(Rows for finding displayed items)
=-=-=-=-=

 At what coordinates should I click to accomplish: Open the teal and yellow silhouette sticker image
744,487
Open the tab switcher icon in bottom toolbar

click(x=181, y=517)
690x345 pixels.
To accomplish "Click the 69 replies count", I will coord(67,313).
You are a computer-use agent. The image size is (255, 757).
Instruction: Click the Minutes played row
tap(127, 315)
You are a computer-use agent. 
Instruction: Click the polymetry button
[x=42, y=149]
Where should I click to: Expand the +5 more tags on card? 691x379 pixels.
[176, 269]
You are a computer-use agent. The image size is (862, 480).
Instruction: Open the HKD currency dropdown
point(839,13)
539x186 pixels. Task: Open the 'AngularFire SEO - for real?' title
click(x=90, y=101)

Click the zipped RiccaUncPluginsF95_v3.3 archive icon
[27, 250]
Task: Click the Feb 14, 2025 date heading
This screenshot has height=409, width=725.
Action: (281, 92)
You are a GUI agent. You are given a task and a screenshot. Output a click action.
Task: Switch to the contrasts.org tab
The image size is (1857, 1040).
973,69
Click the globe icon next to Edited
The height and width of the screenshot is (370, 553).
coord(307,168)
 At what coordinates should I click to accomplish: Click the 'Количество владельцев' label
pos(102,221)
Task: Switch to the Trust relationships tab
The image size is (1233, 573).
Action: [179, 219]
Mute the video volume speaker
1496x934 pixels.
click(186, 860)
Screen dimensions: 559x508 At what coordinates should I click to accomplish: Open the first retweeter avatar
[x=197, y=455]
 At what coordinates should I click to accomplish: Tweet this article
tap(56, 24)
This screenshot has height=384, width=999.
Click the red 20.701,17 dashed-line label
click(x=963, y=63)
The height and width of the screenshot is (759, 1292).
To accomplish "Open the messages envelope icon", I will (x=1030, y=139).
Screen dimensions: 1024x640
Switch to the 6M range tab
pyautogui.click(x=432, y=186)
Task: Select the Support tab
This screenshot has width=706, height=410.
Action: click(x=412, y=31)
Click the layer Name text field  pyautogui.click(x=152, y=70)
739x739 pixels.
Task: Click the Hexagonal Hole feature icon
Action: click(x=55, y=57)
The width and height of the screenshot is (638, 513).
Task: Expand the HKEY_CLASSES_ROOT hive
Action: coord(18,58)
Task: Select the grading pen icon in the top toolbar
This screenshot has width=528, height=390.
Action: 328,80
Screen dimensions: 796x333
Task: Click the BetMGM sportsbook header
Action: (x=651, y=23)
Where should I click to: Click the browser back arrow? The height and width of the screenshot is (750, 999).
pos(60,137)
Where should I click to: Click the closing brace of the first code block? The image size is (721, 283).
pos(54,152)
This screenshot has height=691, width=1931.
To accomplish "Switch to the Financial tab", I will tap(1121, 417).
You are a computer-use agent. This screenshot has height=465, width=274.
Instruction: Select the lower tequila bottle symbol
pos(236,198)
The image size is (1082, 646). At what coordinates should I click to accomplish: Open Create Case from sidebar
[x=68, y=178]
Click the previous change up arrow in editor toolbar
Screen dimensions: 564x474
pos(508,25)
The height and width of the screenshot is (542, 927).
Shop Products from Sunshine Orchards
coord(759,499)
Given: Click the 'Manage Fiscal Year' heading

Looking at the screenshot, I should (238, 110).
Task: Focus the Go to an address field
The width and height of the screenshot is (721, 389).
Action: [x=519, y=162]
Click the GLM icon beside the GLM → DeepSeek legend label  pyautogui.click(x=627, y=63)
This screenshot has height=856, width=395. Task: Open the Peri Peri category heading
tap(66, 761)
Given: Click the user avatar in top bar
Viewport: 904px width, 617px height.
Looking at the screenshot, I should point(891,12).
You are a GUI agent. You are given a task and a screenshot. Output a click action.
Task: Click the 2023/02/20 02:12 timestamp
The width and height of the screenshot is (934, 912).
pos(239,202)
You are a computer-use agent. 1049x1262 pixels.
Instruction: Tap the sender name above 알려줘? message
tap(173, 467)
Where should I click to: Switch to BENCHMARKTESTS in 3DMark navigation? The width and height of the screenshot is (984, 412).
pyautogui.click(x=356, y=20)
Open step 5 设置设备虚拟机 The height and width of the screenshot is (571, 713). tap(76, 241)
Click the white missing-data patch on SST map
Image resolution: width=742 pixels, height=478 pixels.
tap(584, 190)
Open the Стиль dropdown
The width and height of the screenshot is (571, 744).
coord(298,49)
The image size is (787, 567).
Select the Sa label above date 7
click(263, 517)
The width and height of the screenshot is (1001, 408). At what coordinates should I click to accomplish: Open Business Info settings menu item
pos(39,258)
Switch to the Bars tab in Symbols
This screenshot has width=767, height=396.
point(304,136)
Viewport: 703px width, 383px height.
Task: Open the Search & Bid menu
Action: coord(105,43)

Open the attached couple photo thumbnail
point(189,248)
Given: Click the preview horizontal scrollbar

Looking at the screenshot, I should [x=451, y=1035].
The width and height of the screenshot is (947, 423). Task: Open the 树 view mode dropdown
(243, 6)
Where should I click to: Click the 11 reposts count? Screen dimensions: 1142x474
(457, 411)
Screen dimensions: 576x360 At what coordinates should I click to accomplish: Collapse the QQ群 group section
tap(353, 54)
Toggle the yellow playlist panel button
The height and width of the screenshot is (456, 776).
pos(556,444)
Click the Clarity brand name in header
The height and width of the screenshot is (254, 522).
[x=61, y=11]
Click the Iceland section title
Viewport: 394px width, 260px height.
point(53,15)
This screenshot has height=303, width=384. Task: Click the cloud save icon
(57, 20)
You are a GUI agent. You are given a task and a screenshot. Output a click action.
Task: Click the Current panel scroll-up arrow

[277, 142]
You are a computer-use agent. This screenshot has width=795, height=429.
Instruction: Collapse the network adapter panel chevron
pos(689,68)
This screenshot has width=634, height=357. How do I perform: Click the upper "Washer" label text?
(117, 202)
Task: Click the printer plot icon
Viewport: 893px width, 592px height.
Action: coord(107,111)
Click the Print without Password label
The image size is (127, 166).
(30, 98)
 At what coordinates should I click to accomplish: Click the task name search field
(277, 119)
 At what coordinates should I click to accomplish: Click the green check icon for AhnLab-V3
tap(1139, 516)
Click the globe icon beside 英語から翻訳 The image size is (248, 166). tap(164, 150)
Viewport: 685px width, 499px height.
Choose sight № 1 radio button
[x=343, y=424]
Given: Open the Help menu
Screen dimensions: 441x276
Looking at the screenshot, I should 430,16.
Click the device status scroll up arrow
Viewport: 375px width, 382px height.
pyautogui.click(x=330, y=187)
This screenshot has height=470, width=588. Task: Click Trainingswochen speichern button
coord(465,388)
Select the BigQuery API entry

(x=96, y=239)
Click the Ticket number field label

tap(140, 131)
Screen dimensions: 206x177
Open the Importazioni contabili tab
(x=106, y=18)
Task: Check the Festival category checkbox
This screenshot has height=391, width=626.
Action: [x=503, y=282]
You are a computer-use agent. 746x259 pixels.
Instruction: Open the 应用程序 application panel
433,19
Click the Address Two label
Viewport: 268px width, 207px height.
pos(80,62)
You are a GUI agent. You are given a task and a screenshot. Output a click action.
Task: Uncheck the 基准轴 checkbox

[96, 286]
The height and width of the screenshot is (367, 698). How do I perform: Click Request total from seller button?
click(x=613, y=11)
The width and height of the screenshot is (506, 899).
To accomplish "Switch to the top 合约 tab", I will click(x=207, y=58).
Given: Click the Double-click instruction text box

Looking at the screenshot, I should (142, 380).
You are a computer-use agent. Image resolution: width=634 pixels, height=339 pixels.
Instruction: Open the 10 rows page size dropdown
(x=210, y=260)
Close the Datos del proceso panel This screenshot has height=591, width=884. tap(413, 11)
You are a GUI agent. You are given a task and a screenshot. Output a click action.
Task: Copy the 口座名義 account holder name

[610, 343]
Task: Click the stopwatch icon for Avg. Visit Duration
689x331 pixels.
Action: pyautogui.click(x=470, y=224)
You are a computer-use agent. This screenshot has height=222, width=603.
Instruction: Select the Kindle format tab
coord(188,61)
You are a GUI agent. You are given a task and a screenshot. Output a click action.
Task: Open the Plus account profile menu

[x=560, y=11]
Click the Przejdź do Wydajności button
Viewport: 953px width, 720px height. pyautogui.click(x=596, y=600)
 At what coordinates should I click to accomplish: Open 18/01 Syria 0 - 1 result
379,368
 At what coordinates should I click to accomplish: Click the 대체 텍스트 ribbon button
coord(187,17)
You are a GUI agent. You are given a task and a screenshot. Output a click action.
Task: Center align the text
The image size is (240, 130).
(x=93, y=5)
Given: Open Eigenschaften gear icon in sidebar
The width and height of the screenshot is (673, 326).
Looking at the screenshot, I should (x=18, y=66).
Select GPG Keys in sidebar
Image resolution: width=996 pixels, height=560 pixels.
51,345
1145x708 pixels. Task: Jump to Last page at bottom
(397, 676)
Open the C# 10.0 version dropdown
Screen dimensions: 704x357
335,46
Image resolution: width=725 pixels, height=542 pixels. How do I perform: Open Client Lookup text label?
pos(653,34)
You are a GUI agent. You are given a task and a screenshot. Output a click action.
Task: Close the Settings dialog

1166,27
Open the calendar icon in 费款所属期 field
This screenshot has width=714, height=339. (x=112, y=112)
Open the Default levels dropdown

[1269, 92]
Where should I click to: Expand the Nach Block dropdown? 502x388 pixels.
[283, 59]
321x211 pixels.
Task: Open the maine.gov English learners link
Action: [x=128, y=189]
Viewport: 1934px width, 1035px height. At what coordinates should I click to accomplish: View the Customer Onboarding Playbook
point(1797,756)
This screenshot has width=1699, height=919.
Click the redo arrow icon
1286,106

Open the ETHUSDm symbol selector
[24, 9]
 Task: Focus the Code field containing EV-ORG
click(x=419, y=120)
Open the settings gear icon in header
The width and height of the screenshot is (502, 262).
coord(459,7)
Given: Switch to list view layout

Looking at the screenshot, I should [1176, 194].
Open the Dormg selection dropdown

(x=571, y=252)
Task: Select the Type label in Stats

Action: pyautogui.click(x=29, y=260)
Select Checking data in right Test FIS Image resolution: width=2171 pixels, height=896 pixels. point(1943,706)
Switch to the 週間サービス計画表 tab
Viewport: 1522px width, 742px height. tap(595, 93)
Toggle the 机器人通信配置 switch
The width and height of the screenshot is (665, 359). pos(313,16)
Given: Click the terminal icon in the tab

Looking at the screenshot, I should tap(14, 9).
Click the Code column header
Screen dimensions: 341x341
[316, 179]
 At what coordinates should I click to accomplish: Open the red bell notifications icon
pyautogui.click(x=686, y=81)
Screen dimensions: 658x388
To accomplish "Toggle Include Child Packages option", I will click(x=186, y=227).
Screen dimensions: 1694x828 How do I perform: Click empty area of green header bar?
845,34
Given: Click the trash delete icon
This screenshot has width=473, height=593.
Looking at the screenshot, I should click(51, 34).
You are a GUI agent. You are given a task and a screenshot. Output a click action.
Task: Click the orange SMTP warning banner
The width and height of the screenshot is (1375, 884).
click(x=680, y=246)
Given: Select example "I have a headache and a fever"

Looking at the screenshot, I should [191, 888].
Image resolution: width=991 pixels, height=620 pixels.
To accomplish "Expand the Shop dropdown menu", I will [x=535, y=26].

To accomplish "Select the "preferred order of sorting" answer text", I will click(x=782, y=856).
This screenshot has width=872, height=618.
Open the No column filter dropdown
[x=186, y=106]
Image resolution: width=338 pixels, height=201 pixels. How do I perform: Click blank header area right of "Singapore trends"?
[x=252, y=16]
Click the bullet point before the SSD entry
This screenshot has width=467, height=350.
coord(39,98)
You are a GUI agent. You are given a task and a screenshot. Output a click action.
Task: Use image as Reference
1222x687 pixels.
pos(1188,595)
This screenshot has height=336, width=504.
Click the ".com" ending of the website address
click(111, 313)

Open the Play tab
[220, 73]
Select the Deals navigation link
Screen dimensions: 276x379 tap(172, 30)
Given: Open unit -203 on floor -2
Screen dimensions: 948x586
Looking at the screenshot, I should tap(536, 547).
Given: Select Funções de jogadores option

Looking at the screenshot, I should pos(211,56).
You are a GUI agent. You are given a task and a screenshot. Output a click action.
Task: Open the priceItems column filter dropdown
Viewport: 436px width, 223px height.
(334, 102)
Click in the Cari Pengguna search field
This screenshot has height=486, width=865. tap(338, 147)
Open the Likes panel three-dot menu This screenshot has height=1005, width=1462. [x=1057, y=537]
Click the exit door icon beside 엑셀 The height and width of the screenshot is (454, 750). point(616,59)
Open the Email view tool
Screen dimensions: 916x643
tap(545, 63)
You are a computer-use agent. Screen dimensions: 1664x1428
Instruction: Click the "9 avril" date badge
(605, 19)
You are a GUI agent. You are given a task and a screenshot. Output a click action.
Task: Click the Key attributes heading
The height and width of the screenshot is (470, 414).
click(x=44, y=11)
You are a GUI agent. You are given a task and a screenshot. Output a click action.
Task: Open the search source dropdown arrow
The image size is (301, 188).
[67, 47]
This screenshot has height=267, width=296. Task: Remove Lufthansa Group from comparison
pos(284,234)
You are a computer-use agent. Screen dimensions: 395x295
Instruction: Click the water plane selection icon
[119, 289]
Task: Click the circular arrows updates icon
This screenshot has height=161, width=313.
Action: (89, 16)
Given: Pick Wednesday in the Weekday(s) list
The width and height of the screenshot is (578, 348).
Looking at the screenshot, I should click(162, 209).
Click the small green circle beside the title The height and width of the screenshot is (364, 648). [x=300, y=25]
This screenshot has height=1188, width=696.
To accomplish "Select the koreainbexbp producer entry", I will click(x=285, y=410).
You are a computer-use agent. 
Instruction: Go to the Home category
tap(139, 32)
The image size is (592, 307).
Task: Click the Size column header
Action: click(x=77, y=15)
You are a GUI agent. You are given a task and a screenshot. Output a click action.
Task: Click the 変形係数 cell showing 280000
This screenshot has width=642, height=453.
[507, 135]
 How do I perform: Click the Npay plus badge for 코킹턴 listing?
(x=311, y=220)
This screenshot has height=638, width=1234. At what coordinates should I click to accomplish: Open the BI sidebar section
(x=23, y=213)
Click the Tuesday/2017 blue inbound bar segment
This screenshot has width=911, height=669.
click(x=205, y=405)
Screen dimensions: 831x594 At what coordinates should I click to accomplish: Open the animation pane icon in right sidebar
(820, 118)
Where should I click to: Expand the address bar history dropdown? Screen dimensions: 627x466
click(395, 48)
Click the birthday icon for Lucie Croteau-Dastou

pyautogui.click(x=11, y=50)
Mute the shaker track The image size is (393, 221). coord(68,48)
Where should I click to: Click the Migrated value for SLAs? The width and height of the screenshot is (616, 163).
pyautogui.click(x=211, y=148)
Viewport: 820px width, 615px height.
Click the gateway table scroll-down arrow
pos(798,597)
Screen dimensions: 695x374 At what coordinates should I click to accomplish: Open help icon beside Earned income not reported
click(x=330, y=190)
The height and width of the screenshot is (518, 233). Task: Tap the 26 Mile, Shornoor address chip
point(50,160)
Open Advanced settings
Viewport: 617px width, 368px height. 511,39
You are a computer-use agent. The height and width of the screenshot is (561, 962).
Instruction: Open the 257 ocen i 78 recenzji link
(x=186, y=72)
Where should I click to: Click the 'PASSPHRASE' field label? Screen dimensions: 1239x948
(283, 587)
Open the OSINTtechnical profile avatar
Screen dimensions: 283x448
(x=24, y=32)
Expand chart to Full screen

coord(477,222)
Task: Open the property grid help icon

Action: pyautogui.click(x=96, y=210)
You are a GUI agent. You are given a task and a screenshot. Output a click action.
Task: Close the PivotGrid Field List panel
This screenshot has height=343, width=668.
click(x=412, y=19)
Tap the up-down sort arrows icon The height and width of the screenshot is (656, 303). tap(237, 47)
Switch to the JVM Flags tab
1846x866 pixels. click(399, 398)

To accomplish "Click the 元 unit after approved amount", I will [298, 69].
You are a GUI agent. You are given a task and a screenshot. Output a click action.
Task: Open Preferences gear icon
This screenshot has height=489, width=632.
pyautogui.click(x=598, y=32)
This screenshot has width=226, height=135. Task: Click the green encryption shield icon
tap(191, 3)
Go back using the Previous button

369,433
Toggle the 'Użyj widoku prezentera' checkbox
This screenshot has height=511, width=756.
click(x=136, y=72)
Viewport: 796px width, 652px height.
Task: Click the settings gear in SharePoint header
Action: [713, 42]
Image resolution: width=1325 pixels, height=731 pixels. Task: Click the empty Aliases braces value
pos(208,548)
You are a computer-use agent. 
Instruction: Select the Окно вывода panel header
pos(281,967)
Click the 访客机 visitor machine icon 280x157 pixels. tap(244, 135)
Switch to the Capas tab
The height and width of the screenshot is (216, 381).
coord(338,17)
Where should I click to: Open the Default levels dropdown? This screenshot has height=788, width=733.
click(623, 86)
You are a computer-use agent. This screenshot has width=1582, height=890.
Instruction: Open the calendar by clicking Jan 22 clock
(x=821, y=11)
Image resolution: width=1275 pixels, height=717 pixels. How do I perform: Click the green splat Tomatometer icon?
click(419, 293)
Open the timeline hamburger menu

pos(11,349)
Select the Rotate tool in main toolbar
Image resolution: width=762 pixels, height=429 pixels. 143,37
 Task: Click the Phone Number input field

=-=-=-=-=

*Problem to solve*:
Arrange the lines starting at the one containing "Mute the shaker" and ending at the one containing "pos(798,597)" as a numbered list, leaving out any blank lines.

*The output*:
1. Mute the shaker track The image size is (393, 221). coord(68,48)
2. Where should I click to: Click the Migrated value for SLAs? The width and height of the screenshot is (616, 163).
3. pyautogui.click(x=211, y=148)
4. Viewport: 820px width, 615px height.
5. Click the gateway table scroll-down arrow
6. pos(798,597)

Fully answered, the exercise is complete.